[Dataset excerpt]
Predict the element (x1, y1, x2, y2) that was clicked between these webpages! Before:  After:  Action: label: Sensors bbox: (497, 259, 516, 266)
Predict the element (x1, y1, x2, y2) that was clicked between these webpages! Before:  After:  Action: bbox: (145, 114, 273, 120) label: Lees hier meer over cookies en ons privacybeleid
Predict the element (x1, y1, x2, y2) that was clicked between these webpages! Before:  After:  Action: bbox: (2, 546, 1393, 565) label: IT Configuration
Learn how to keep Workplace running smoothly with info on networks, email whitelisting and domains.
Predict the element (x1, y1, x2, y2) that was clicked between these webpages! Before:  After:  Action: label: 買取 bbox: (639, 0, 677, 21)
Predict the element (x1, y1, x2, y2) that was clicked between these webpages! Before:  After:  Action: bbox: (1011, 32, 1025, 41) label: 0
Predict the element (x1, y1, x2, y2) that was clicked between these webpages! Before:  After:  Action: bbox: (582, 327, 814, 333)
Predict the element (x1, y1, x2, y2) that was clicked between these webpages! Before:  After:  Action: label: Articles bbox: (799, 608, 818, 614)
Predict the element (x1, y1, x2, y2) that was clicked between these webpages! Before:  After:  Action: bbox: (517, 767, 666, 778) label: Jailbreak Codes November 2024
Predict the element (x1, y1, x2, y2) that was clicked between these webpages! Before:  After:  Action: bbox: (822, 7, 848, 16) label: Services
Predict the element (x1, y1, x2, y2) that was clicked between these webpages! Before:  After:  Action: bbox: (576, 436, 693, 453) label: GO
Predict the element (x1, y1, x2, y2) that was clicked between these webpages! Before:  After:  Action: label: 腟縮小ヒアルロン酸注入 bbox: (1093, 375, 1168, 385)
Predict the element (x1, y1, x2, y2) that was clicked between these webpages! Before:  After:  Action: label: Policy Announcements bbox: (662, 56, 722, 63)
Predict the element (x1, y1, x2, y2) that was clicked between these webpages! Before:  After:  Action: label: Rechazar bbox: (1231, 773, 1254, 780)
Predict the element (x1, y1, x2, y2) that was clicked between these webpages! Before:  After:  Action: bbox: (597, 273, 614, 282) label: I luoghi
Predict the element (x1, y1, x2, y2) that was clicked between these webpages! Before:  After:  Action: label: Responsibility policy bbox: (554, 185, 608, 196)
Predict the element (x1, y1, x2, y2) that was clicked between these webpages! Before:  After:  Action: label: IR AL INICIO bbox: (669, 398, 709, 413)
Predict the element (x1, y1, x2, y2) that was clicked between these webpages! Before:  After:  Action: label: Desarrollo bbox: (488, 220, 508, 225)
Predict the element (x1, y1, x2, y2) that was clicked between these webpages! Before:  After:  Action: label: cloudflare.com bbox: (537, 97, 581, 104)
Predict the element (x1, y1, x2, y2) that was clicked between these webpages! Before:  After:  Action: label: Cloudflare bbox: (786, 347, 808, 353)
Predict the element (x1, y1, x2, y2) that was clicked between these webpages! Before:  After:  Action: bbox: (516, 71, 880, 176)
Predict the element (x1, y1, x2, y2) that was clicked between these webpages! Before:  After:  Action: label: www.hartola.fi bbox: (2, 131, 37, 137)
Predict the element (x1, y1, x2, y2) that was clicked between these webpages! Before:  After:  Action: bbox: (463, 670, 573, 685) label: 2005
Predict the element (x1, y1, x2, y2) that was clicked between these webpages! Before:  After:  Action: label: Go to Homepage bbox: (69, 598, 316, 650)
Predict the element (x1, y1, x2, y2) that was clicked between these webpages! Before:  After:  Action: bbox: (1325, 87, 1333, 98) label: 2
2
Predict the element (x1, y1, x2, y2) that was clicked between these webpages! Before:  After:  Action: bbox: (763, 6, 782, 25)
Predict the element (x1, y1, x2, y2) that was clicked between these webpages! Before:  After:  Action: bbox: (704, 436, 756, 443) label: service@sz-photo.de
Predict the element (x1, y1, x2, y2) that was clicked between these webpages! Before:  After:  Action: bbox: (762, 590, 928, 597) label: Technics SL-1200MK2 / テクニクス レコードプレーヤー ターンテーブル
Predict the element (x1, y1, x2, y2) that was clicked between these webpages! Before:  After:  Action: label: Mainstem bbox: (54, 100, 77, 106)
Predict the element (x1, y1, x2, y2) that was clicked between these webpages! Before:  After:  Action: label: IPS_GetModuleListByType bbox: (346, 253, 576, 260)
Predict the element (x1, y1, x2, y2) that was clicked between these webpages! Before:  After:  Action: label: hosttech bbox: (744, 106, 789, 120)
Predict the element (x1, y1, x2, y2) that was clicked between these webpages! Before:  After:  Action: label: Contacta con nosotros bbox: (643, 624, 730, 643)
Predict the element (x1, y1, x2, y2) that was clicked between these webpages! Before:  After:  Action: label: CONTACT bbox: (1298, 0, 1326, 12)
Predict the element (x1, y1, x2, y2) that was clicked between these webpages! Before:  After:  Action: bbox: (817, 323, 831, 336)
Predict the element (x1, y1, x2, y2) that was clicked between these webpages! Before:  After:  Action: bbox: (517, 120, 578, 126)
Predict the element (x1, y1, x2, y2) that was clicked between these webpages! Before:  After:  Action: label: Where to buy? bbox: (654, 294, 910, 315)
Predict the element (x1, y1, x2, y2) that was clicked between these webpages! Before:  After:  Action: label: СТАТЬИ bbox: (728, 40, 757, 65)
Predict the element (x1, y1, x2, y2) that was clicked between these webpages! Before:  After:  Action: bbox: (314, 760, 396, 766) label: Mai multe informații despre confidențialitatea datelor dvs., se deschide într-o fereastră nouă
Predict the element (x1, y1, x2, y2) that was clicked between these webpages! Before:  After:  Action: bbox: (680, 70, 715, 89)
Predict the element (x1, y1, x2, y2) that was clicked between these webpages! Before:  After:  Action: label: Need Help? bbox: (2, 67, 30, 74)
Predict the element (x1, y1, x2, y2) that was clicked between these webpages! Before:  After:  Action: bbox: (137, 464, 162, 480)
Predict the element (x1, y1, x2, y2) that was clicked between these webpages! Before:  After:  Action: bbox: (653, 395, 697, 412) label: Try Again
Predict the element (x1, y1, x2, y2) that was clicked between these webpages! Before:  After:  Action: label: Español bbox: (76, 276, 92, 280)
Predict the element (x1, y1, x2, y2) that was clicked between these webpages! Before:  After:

Aim:
Print every line of the material above with no changes.

Exercise output:
Predict the element (x1, y1, x2, y2) that was clicked between these webpages! Before:  After:  Action: label: Sensors bbox: (497, 259, 516, 266)
Predict the element (x1, y1, x2, y2) that was clicked between these webpages! Before:  After:  Action: bbox: (145, 114, 273, 120) label: Lees hier meer over cookies en ons privacybeleid
Predict the element (x1, y1, x2, y2) that was clicked between these webpages! Before:  After:  Action: bbox: (2, 546, 1393, 565) label: IT Configuration
Learn how to keep Workplace running smoothly with info on networks, email whitelisting and domains.
Predict the element (x1, y1, x2, y2) that was clicked between these webpages! Before:  After:  Action: label: 買取 bbox: (639, 0, 677, 21)
Predict the element (x1, y1, x2, y2) that was clicked between these webpages! Before:  After:  Action: bbox: (1011, 32, 1025, 41) label: 0
Predict the element (x1, y1, x2, y2) that was clicked between these webpages! Before:  After:  Action: bbox: (582, 327, 814, 333)
Predict the element (x1, y1, x2, y2) that was clicked between these webpages! Before:  After:  Action: label: Articles bbox: (799, 608, 818, 614)
Predict the element (x1, y1, x2, y2) that was clicked between these webpages! Before:  After:  Action: bbox: (517, 767, 666, 778) label: Jailbreak Codes November 2024
Predict the element (x1, y1, x2, y2) that was clicked between these webpages! Before:  After:  Action: bbox: (822, 7, 848, 16) label: Services
Predict the element (x1, y1, x2, y2) that was clicked between these webpages! Before:  After:  Action: bbox: (576, 436, 693, 453) label: GO
Predict the element (x1, y1, x2, y2) that was clicked between these webpages! Before:  After:  Action: label: 腟縮小ヒアルロン酸注入 bbox: (1093, 375, 1168, 385)
Predict the element (x1, y1, x2, y2) that was clicked between these webpages! Before:  After:  Action: label: Policy Announcements bbox: (662, 56, 722, 63)
Predict the element (x1, y1, x2, y2) that was clicked between these webpages! Before:  After:  Action: label: Rechazar bbox: (1231, 773, 1254, 780)
Predict the element (x1, y1, x2, y2) that was clicked between these webpages! Before:  After:  Action: bbox: (597, 273, 614, 282) label: I luoghi
Predict the element (x1, y1, x2, y2) that was clicked between these webpages! Before:  After:  Action: label: Responsibility policy bbox: (554, 185, 608, 196)
Predict the element (x1, y1, x2, y2) that was clicked between these webpages! Before:  After:  Action: label: IR AL INICIO bbox: (669, 398, 709, 413)
Predict the element (x1, y1, x2, y2) that was clicked between these webpages! Before:  After:  Action: label: Desarrollo bbox: (488, 220, 508, 225)
Predict the element (x1, y1, x2, y2) that was clicked between these webpages! Before:  After:  Action: label: cloudflare.com bbox: (537, 97, 581, 104)
Predict the element (x1, y1, x2, y2) that was clicked between these webpages! Before:  After:  Action: label: Cloudflare bbox: (786, 347, 808, 353)
Predict the element (x1, y1, x2, y2) that was clicked between these webpages! Before:  After:  Action: bbox: (516, 71, 880, 176)
Predict the element (x1, y1, x2, y2) that was clicked between these webpages! Before:  After:  Action: label: www.hartola.fi bbox: (2, 131, 37, 137)
Predict the element (x1, y1, x2, y2) that was clicked between these webpages! Before:  After:  Action: bbox: (463, 670, 573, 685) label: 2005
Predict the element (x1, y1, x2, y2) that was clicked between these webpages! Before:  After:  Action: label: Go to Homepage bbox: (69, 598, 316, 650)
Predict the element (x1, y1, x2, y2) that was clicked between these webpages! Before:  After:  Action: bbox: (1325, 87, 1333, 98) label: 2
2
Predict the element (x1, y1, x2, y2) that was clicked between these webpages! Before:  After:  Action: bbox: (763, 6, 782, 25)
Predict the element (x1, y1, x2, y2) that was clicked between these webpages! Before:  After:  Action: bbox: (704, 436, 756, 443) label: service@sz-photo.de
Predict the element (x1, y1, x2, y2) that was clicked between these webpages! Before:  After:  Action: bbox: (762, 590, 928, 597) label: Technics SL-1200MK2 / テクニクス レコードプレーヤー ターンテーブル
Predict the element (x1, y1, x2, y2) that was clicked between these webpages! Before:  After:  Action: label: Mainstem bbox: (54, 100, 77, 106)
Predict the element (x1, y1, x2, y2) that was clicked between these webpages! Before:  After:  Action: label: IPS_GetModuleListByType bbox: (346, 253, 576, 260)
Predict the element (x1, y1, x2, y2) that was clicked between these webpages! Before:  After:  Action: label: hosttech bbox: (744, 106, 789, 120)
Predict the element (x1, y1, x2, y2) that was clicked between these webpages! Before:  After:  Action: label: Contacta con nosotros bbox: (643, 624, 730, 643)
Predict the element (x1, y1, x2, y2) that was clicked between these webpages! Before:  After:  Action: label: CONTACT bbox: (1298, 0, 1326, 12)
Predict the element (x1, y1, x2, y2) that was clicked between these webpages! Before:  After:  Action: bbox: (817, 323, 831, 336)
Predict the element (x1, y1, x2, y2) that was clicked between these webpages! Before:  After:  Action: bbox: (517, 120, 578, 126)
Predict the element (x1, y1, x2, y2) that was clicked between these webpages! Before:  After:  Action: label: Where to buy? bbox: (654, 294, 910, 315)
Predict the element (x1, y1, x2, y2) that was clicked between these webpages! Before:  After:  Action: label: СТАТЬИ bbox: (728, 40, 757, 65)
Predict the element (x1, y1, x2, y2) that was clicked between these webpages! Before:  After:  Action: bbox: (314, 760, 396, 766) label: Mai multe informații despre confidențialitatea datelor dvs., se deschide într-o fereastră nouă
Predict the element (x1, y1, x2, y2) that was clicked between these webpages! Before:  After:  Action: bbox: (680, 70, 715, 89)
Predict the element (x1, y1, x2, y2) that was clicked between these webpages! Before:  After:  Action: label: Need Help? bbox: (2, 67, 30, 74)
Predict the element (x1, y1, x2, y2) that was clicked between these webpages! Before:  After:  Action: bbox: (137, 464, 162, 480)
Predict the element (x1, y1, x2, y2) that was clicked between these webpages! Before:  After:  Action: bbox: (653, 395, 697, 412) label: Try Again
Predict the element (x1, y1, x2, y2) that was clicked between these webpages! Before:  After:  Action: label: Español bbox: (76, 276, 92, 280)
Predict the element (x1, y1, x2, y2) that was clicked between these webpages! Before:  After:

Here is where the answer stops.